┌────────
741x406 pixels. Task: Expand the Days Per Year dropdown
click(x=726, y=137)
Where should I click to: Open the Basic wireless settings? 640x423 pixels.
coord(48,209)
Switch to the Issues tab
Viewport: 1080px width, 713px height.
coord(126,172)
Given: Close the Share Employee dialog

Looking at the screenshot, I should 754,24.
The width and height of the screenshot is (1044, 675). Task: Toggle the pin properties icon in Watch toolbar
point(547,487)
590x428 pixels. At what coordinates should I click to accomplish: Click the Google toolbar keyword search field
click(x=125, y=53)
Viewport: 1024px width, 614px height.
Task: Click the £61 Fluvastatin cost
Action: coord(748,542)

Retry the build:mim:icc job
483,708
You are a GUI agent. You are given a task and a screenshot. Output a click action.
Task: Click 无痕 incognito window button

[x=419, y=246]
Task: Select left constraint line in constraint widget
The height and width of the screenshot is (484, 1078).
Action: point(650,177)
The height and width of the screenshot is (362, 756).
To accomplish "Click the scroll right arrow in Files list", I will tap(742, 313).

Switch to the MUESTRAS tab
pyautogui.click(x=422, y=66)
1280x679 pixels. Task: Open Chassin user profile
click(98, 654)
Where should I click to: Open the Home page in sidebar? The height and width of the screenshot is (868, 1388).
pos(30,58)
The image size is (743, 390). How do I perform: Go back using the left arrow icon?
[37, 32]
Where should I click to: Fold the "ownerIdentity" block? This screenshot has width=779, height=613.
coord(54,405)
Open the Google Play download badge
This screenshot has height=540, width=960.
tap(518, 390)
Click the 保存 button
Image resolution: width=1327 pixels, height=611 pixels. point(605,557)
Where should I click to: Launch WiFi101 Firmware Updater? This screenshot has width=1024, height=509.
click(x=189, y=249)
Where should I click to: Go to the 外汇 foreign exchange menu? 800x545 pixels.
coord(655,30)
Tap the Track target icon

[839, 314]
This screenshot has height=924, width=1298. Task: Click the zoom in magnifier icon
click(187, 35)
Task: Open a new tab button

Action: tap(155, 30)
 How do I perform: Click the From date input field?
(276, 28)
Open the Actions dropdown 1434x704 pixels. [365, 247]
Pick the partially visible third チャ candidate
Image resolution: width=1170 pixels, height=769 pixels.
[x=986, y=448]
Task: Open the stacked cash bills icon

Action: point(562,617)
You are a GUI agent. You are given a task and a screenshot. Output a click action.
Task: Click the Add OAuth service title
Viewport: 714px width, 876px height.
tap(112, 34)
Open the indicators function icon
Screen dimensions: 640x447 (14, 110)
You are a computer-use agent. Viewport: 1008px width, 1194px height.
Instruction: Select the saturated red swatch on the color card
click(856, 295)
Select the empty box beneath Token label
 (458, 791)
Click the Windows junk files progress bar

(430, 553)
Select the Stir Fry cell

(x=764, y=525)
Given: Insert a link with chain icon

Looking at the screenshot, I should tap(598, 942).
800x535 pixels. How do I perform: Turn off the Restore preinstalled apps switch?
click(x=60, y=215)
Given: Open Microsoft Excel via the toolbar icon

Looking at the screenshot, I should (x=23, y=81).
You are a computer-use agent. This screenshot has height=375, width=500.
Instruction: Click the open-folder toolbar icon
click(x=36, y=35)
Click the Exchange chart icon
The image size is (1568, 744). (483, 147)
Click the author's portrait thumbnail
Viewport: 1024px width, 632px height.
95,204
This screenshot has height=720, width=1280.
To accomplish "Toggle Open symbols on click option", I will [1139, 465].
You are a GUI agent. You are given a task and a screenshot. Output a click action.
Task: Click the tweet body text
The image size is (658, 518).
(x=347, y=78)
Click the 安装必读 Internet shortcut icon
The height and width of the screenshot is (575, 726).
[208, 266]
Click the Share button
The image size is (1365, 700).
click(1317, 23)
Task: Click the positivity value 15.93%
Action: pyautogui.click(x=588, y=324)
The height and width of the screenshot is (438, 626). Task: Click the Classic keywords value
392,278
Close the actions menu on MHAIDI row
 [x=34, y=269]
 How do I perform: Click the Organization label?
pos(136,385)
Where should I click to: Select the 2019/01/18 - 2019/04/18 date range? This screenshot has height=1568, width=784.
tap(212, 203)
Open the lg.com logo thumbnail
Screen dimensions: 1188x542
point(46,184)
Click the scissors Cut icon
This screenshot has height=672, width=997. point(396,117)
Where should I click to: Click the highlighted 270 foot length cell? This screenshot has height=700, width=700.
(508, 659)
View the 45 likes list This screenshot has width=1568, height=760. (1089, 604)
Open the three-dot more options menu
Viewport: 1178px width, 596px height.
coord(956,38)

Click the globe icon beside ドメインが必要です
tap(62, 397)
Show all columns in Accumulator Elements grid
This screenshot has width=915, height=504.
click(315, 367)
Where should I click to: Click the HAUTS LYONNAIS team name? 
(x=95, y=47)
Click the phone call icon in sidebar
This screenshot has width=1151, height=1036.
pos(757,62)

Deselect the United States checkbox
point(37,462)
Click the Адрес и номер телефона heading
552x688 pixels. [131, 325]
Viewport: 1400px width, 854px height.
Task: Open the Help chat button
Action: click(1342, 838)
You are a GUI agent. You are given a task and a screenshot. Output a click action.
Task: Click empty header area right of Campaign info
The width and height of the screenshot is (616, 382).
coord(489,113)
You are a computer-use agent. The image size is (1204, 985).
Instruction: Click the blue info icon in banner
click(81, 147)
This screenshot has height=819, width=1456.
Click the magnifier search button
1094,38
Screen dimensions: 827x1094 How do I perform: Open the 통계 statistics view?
└────────
> What is being asked:
Scan the data above and report each line in which "thumbnail" is present.

> Finished task:
Click the author's portrait thumbnail
Open the lg.com logo thumbnail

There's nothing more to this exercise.